Samples were sonicated with Bioruptor (Diagenode) for 5 min with 30 on/off cycles, on ice, and centrifuged for 10 min 10,000 rpm at 4 °C. The supernatants, containing proteins, were precipitated overnight at − 20 °C by adding six volumes of ice-cold acetone. We solubilized the acetone-precipitated proteins in a denaturation buffer (6 M urea and 200 mM ammonium bicarbonate in water. BCA-quantified proteins (Pierce), were reduced with dithiothreitol (DTT, 10 mM, 37 °C, 60 min), and alkylated with iodoacetamide (IAM, 20 mM, 25 °C, 30 min). We diluted samples with 200 mM ammonium bicarbonate up to 2 M urea, digested overnight with Lys-C at 37 °C, and then diluted two times and digested overnight with trypsin at 37 °C. Peptides were desalted using a C18 MicroSpin 300A silica column (The Nest Group Inc), dried using a speedvac, and dissolved in 0.1% formic acid in water.
Titanium dioxide (TiO2) phosphopeptide enrichment
Titansphere chromatography was used to enrich phosphopeptides as described previously7. Tryptic peptides were desalted, completely dried, and dissolved with 100 μl of Loading Buffer [80% ACN (vol/vol) and 6% TFA (vol/vol)] at ~ 1 μg/μl. Samples went through a constricted TiO2 loaded spin tip, previously equilibrated with Loading Buffer. To achieve a complete binding we applied 2 × 50 μl and used a centrifuge at ~ 50 g. We washed the TiO2 spin tip with 50 μl of Loading Buffer and with 50 μl of Washing Buffer [50% ACN (vol/vol) and 0.1% TFA (vol/vol)]. Finally, we eluted teh phosphopeptides from the TiO2 spin tip with 30 μl of Elution Buffer (85% NH3-H2O, pH 11.0) into a tube containing one volume of 20% formic acid. We performed a second elution in the same tube with 3 μl Elution Buffer 2 [(80% ACN (vol/vol) and 2% formic acid (vol/vol)]. The eluted phosphopeptides were dried and dissolved with 0.1% formic acid in water for being analyzed by mass spectrometry (MS).
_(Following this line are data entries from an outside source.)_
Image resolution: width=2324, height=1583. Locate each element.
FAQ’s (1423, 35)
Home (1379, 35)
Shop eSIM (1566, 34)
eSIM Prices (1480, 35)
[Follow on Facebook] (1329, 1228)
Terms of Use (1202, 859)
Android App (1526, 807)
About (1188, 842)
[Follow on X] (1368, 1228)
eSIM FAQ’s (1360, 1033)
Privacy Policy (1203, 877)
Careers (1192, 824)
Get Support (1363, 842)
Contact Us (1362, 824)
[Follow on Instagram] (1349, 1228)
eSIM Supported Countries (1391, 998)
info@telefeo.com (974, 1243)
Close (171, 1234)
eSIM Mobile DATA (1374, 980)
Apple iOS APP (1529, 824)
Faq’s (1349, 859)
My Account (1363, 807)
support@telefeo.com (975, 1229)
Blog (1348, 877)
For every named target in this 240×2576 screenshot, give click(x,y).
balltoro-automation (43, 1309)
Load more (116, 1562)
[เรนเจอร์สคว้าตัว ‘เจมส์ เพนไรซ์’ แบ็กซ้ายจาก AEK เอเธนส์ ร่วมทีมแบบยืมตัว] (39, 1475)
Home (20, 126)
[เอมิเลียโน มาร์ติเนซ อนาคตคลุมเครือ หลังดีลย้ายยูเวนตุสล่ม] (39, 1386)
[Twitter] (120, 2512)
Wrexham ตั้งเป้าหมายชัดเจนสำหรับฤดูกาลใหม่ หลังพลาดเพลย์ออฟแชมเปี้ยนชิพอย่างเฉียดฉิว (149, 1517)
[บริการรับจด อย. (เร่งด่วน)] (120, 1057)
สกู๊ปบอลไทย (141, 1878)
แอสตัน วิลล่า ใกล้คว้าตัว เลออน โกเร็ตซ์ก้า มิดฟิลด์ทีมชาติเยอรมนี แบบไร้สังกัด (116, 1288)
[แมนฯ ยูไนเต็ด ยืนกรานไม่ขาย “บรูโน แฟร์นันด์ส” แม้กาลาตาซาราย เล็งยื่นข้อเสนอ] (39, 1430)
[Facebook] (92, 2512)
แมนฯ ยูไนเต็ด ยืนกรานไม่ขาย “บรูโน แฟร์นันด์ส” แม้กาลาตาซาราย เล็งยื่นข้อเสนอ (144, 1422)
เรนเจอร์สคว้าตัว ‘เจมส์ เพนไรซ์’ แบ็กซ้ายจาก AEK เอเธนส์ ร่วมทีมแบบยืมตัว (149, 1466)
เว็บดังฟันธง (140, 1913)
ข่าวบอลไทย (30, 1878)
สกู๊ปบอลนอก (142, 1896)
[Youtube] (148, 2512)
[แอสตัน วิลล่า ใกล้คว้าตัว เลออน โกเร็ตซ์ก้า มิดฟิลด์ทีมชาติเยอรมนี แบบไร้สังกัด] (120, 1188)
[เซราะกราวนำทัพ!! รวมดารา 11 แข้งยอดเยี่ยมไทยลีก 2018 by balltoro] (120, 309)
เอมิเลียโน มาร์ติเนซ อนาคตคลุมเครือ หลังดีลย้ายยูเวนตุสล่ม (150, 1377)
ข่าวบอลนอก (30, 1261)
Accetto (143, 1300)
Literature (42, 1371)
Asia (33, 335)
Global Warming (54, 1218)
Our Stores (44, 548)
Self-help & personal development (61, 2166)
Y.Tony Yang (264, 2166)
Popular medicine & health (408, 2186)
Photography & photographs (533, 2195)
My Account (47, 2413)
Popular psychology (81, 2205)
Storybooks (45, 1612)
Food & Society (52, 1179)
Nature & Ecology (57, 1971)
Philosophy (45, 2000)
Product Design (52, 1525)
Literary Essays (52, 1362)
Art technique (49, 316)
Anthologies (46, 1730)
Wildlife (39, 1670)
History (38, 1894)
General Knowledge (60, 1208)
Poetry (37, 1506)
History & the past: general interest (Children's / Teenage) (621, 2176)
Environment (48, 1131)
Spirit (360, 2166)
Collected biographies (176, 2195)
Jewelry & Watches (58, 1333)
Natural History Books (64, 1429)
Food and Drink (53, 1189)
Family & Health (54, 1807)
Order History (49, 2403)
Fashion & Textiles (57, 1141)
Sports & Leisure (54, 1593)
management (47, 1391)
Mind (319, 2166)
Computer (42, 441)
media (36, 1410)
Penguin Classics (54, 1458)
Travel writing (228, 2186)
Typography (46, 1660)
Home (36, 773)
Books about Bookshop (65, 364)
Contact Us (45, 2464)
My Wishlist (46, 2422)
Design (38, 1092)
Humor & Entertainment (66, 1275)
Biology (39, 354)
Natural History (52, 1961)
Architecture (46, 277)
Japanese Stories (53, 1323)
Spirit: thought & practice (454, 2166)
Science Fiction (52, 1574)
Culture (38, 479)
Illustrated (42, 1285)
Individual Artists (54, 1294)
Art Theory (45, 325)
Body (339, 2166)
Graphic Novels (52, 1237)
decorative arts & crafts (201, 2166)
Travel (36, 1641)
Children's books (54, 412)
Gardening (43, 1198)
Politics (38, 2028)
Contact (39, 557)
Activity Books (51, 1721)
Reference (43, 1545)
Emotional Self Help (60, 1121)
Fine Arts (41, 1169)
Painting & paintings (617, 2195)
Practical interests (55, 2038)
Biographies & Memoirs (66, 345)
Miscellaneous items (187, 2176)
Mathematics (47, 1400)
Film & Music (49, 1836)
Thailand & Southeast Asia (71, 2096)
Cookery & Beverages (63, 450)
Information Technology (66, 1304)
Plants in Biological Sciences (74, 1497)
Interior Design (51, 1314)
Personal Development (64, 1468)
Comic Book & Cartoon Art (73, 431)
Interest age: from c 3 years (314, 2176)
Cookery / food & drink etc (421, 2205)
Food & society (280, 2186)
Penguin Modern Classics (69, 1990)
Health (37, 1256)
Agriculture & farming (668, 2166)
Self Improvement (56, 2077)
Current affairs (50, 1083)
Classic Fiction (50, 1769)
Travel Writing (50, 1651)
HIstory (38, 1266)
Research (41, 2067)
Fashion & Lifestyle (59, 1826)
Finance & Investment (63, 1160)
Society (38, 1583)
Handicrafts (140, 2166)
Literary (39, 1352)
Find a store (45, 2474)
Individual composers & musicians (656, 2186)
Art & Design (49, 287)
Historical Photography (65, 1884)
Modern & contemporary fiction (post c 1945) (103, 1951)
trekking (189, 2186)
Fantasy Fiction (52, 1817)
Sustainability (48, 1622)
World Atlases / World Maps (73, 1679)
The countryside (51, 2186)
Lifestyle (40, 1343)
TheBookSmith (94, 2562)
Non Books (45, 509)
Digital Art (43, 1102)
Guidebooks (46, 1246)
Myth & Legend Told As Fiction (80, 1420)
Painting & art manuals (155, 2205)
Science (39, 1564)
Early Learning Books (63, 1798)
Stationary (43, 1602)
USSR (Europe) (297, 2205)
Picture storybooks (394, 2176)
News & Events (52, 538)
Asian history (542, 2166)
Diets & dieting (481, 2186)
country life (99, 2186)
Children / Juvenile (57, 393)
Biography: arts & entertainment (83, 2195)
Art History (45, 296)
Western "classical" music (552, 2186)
Liquid chromatography-tandem mass spectrometry
2 μg of tryptic peptides from digested hippocampal tissue and phospho-enriched peptides from 100 μg of the same tissue were injected in an LTQ-Orbitrap Velos Pro mass spectrometer (Thermo Fisher Scientific) coupled to a nano-LC (EASY-nLC, Proxeon), for each samples. The orbitrap system’s performance was previously assessed showing coefficients of variations below 20% in single-shot technical replicates (from HeLa cells) for both proteome and phosphoproteome quantification30. Nano-LC was equipped with a reversed-phase chromatography column (of 25 cm) with an inner diameter of 75 μm, with 3 μm C18 particles (Nikkyo Technos, NTCC-360/75–3-25L), and a Nano Trap Column Acclaim PepMap100 100 μm × 2 cm C18, 5 μm, 100A (Thermo, 164199). The chromatographic gradients started at 93% of buffer A and 7% of buffer B with a flow rate of 250 nL/min during 5 min and linearly changed to 65% buffer A and 35% buffer B after 4 h. The column was washed for 16 min with 90% buffer A and 10% buffer B (Buffer A: 0.1% formic acid in water. Buffer B: 0.1% formic acid in acetonitrile) after each analysis.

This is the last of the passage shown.